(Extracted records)
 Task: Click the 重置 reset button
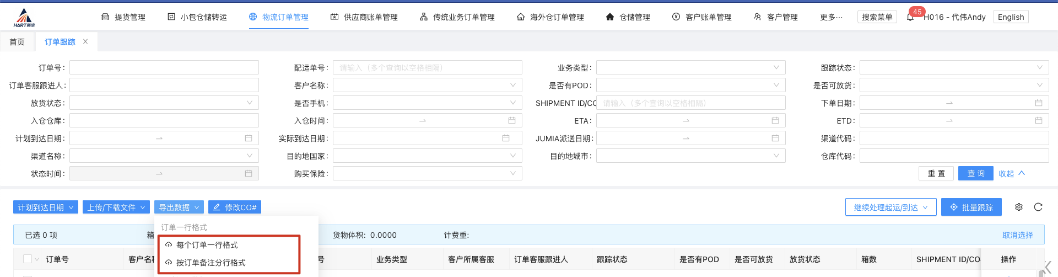(x=936, y=173)
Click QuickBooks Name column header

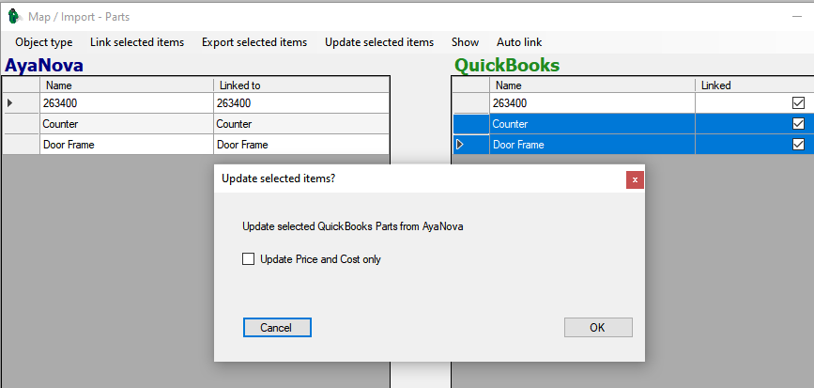pyautogui.click(x=591, y=85)
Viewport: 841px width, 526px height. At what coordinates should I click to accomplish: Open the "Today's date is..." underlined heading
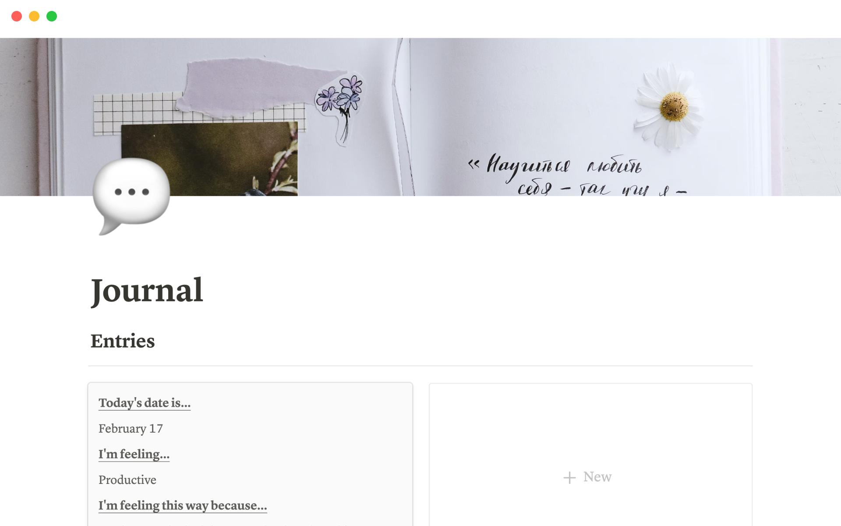(145, 403)
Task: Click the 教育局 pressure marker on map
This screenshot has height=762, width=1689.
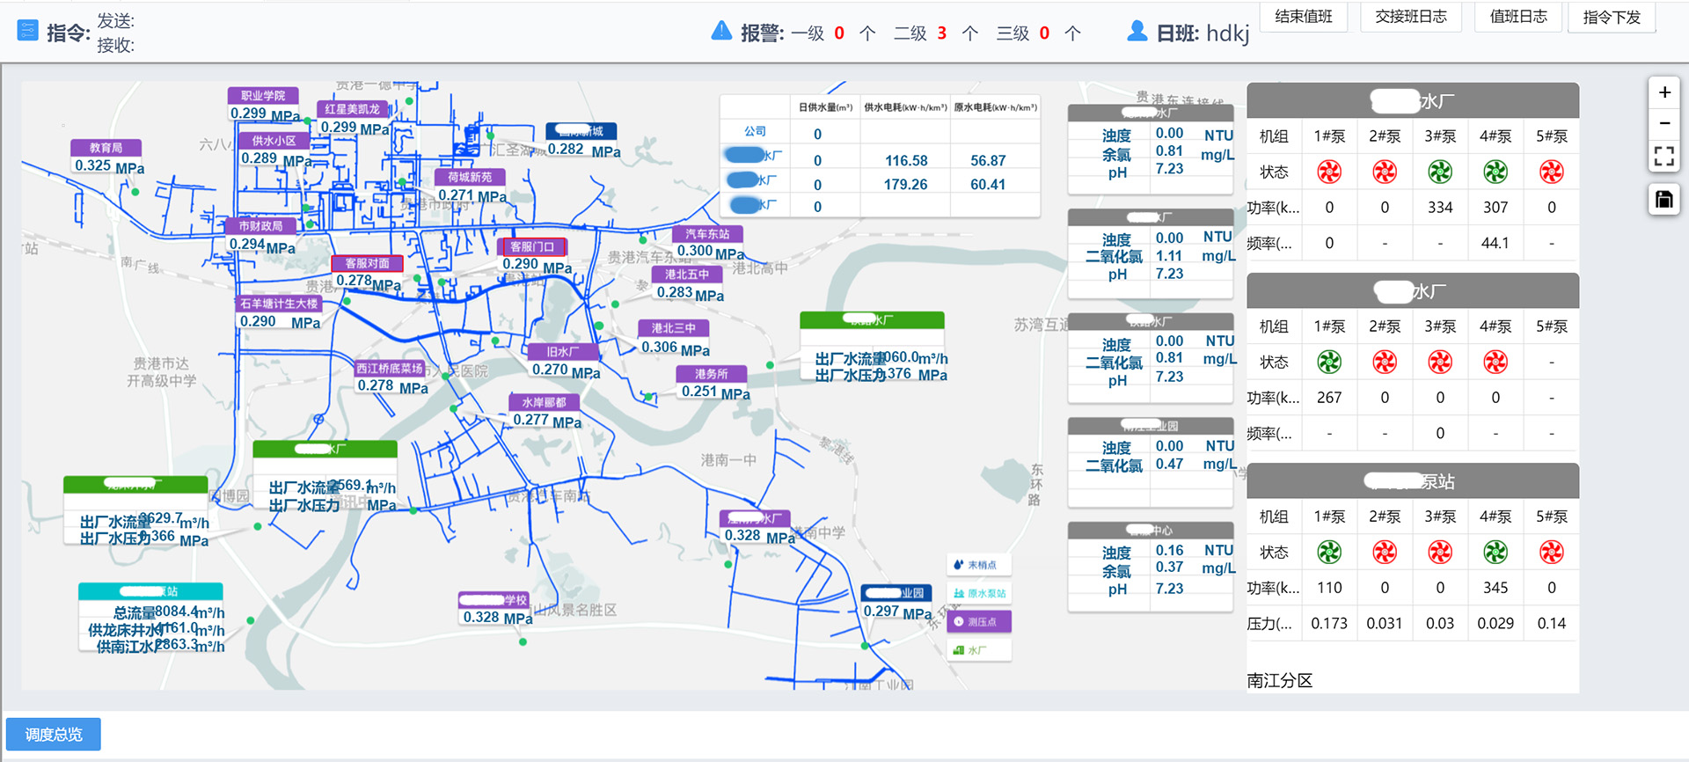Action: click(106, 148)
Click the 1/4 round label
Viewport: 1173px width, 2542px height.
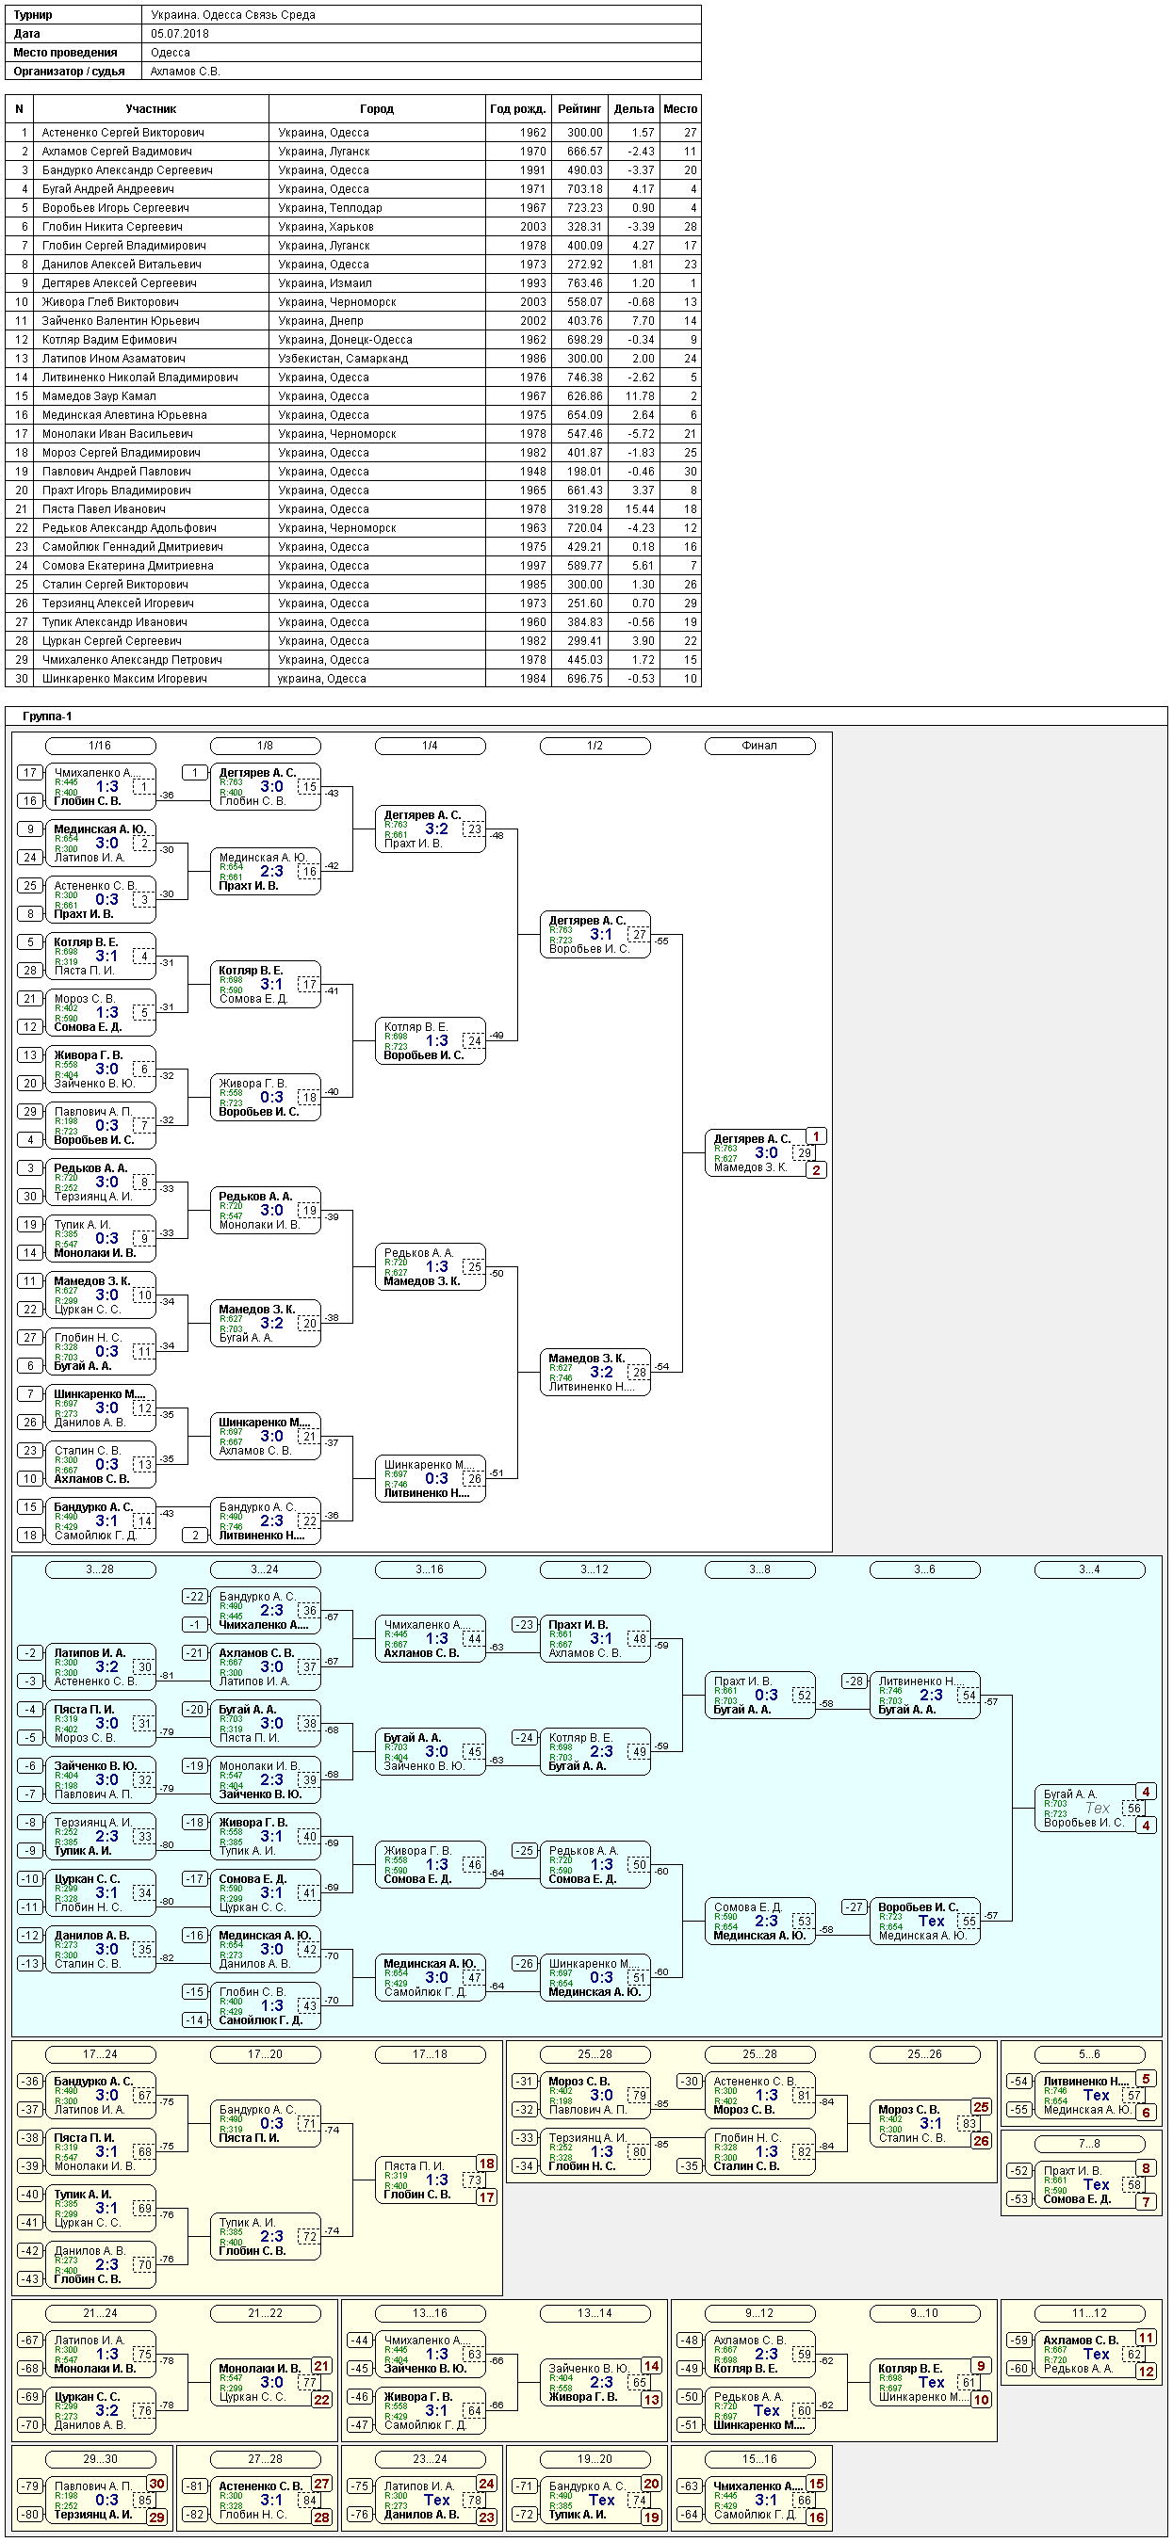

Exercise directions:
In the copy, include no pictures; otherwise transcribe the entries exactly.

Finished task:
 Task: Click the 重置 reset button
(x=936, y=173)
Click QuickBooks Name column header

pyautogui.click(x=591, y=85)
Viewport: 841px width, 526px height. At what coordinates should I click to accomplish: Open the "Today's date is..." underlined heading
(145, 403)
Task: Click the 教育局 pressure marker on map
This screenshot has height=762, width=1689.
Action: click(106, 148)
Click the 1/4 round label
Viewport: 1173px width, 2542px height.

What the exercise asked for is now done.